[start]

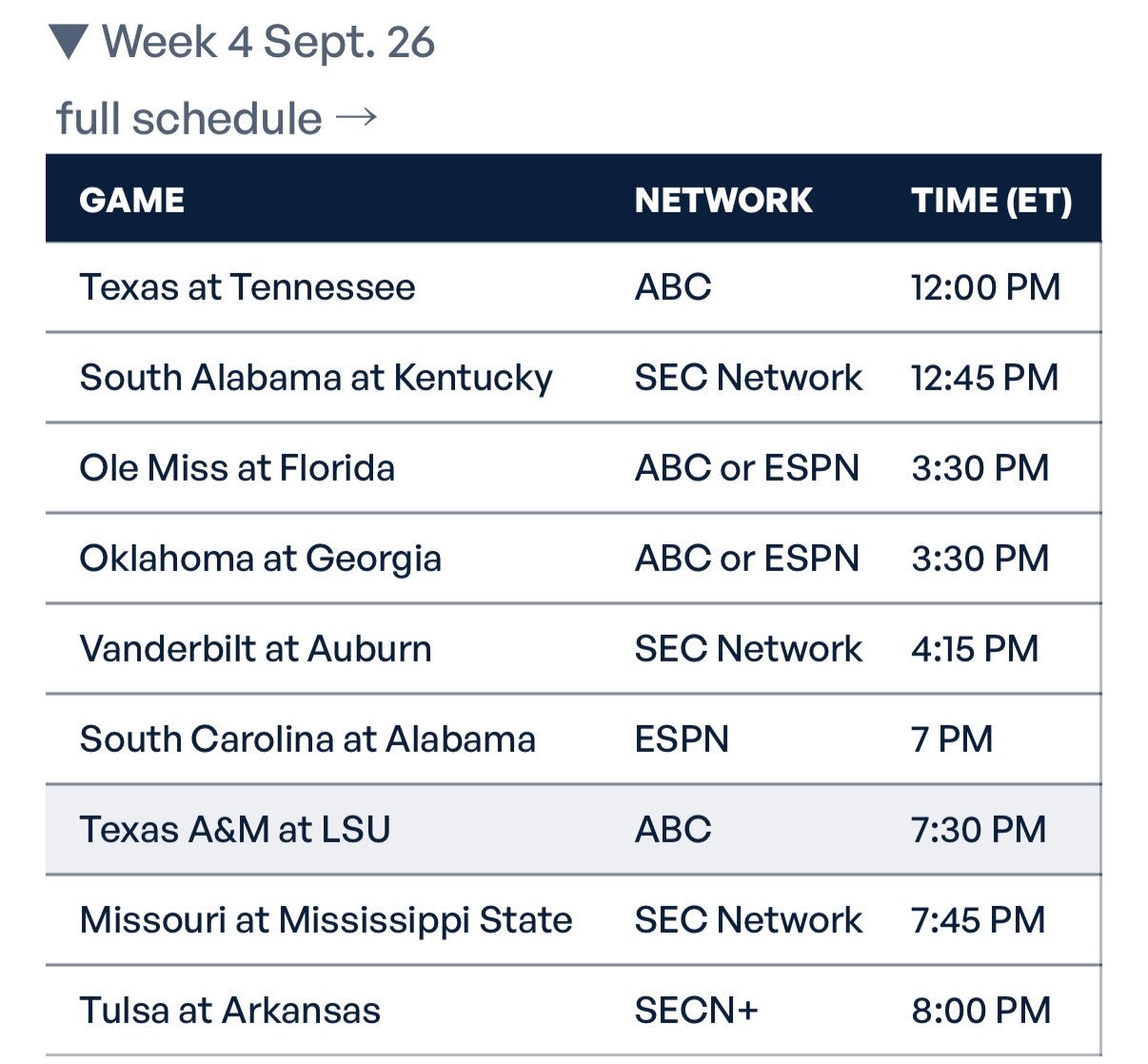This screenshot has height=1064, width=1148.
Task: Click the SECN+ network cell
Action: 697,1011
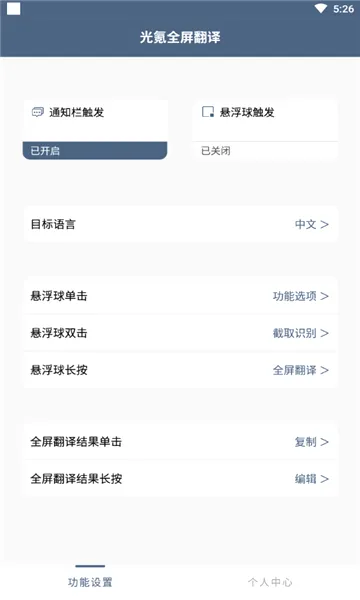Tap the Wi-Fi signal icon

click(x=321, y=8)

[end]

Rewrite the lines above as a numbered list, skipping the blank ones. Leave the pictures out of your answer.

• RESULT BELOW:
1. This screenshot has height=1064, width=1148.
2. Task: Click the SECN+ network cell
3. Action: 697,1011
4. Tap the Wi-Fi signal icon
5. click(x=321, y=8)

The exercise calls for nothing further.